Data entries
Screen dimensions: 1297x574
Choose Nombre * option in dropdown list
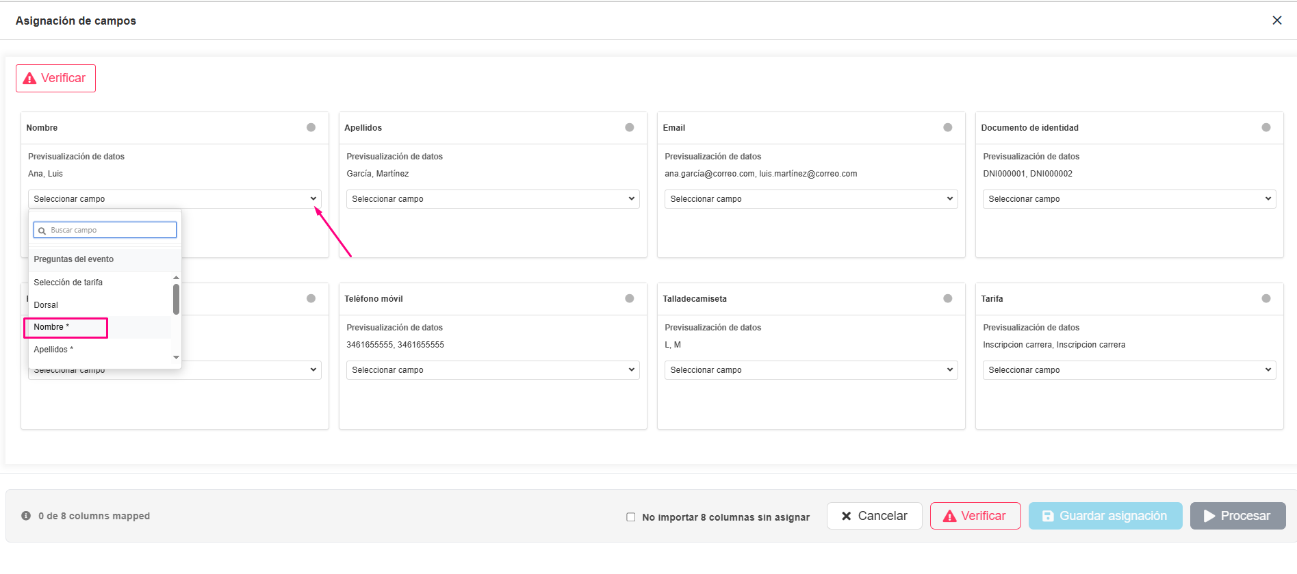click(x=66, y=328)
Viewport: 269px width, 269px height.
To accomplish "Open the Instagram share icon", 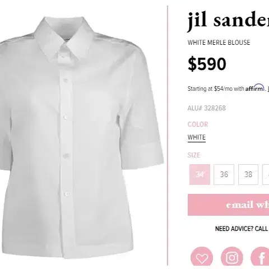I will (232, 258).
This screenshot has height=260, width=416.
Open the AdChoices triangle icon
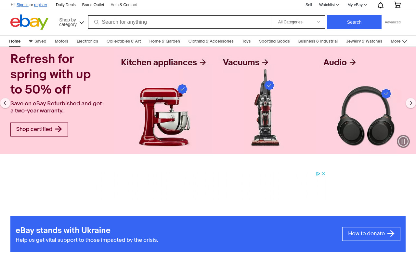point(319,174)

_REQUIRED TASK_
Copy out the items word for word, starting at the line containing "This screenshot has height=260, width=416." and continuing through the last one, with both ends included. Omit the pictures from your copy.

_COMPLETED EXERCISE_
This screenshot has height=260, width=416.
Open the AdChoices triangle icon
point(319,174)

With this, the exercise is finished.